Supplied data:
%%
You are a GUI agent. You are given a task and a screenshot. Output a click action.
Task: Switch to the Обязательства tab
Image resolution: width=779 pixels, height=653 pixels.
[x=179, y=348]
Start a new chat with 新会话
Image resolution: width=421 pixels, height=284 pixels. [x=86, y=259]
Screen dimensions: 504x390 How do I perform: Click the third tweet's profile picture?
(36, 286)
%%
%%
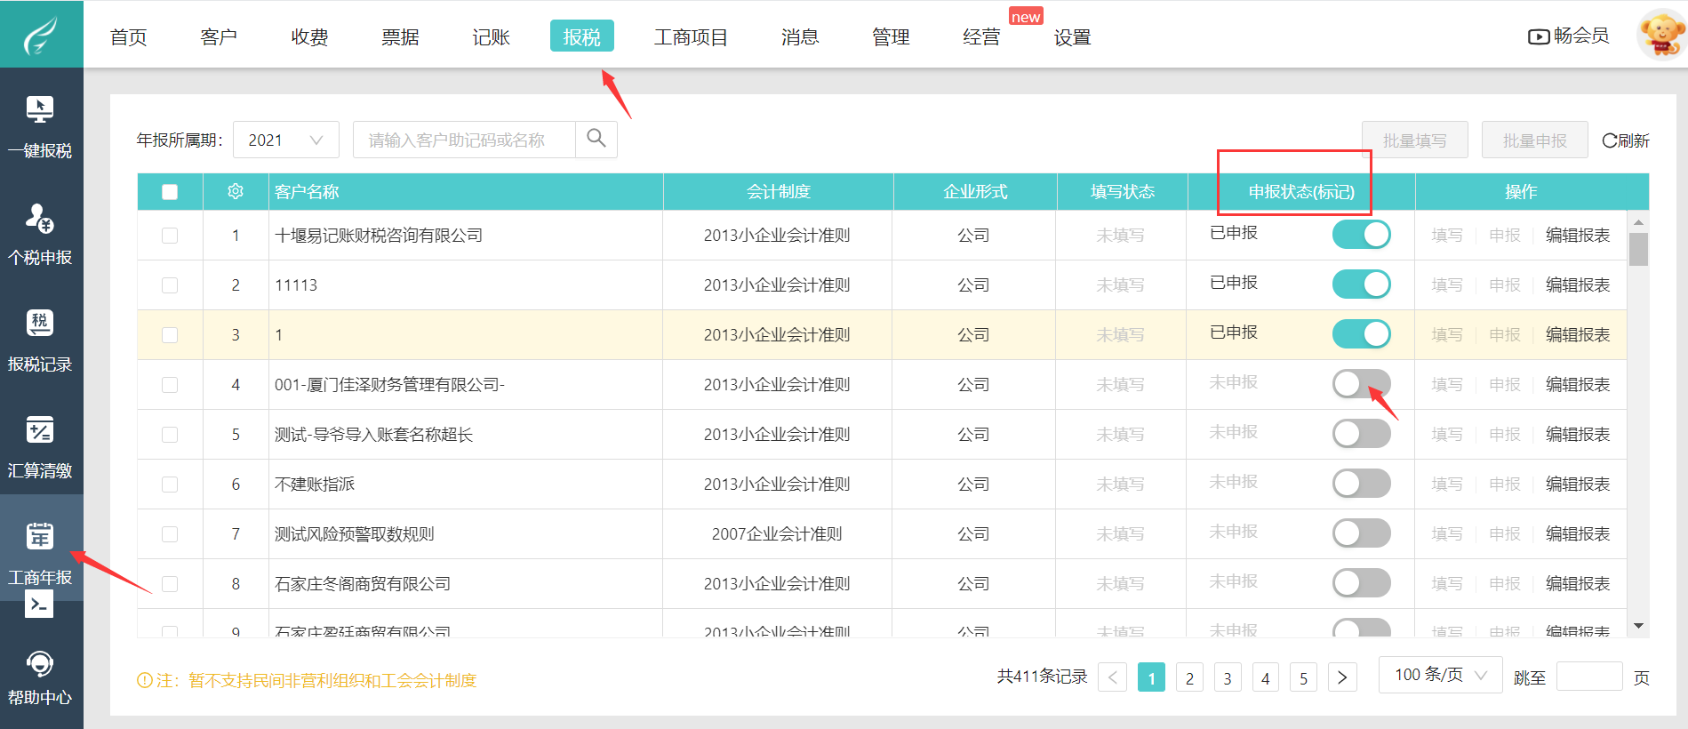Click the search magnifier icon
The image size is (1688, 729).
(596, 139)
%%
Given problem:
Count the lines in the entries above that contain the string "resolution", matching case exactly. Give only the number.

Task output:
2